-- Start of Record extracts --

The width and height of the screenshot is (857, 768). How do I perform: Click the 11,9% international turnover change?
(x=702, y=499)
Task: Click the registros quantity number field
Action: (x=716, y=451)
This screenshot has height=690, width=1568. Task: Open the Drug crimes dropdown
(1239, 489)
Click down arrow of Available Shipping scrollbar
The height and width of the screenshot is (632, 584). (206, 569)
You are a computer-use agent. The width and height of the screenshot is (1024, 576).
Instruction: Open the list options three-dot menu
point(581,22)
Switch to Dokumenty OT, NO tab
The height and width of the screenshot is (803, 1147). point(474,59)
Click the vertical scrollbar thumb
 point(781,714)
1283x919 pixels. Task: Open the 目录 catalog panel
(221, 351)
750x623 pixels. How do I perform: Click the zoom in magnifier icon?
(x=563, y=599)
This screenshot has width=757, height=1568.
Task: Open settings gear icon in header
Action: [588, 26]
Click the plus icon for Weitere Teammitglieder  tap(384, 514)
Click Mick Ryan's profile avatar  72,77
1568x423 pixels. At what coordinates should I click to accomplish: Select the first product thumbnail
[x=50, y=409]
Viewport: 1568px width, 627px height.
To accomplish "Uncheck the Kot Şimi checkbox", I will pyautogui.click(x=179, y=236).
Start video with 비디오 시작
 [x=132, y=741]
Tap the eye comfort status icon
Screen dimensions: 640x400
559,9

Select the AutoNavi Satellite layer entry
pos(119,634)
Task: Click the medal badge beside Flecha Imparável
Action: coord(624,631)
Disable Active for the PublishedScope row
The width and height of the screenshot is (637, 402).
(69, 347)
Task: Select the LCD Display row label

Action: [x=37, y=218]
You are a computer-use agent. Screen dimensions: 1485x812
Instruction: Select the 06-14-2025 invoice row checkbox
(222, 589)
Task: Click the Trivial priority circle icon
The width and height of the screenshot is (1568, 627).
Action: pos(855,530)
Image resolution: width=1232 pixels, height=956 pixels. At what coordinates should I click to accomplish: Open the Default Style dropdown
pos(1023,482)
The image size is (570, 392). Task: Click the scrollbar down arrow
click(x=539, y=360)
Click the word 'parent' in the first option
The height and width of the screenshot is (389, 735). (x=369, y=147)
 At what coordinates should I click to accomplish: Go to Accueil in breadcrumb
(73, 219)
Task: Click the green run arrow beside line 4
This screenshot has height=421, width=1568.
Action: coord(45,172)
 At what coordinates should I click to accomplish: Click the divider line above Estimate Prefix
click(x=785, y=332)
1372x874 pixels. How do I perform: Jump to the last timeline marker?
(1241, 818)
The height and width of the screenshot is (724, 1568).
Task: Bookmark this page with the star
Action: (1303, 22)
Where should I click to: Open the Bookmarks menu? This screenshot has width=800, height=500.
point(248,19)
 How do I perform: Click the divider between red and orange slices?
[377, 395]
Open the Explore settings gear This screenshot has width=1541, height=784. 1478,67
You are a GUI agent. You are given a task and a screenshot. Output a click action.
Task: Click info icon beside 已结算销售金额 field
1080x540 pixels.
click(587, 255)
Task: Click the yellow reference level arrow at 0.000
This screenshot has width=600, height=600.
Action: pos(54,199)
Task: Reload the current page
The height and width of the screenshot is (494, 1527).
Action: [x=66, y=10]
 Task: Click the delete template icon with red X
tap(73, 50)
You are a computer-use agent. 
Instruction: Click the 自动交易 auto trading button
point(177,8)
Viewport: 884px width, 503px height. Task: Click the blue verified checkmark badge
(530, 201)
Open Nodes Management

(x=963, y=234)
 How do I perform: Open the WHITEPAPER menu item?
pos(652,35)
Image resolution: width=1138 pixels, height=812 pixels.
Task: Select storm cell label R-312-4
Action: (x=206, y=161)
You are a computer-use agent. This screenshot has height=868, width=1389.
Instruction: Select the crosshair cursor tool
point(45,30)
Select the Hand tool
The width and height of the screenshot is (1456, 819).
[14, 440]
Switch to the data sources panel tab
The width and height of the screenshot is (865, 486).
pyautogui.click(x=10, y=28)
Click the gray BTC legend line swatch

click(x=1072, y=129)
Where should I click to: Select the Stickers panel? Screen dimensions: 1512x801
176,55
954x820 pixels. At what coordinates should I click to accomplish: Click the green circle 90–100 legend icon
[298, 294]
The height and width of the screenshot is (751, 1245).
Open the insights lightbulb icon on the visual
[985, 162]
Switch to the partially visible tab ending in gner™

-- End of Record extracts --

§ Exercise requirements
Report each line of the rows above that contains the word "what", counting a match only when its case is identical.

§ Reply
1568x423 pixels. At what coordinates should I click to accomplish: Select the first product thumbnail
Image resolution: width=1232 pixels, height=956 pixels. At what coordinates should I click to accomplish: Open the Default Style dropdown
 At what coordinates should I click to accomplish: Go to Accueil in breadcrumb
 At what coordinates should I click to accomplish: Click the divider line above Estimate Prefix
954x820 pixels. At what coordinates should I click to accomplish: Click the green circle 90–100 legend icon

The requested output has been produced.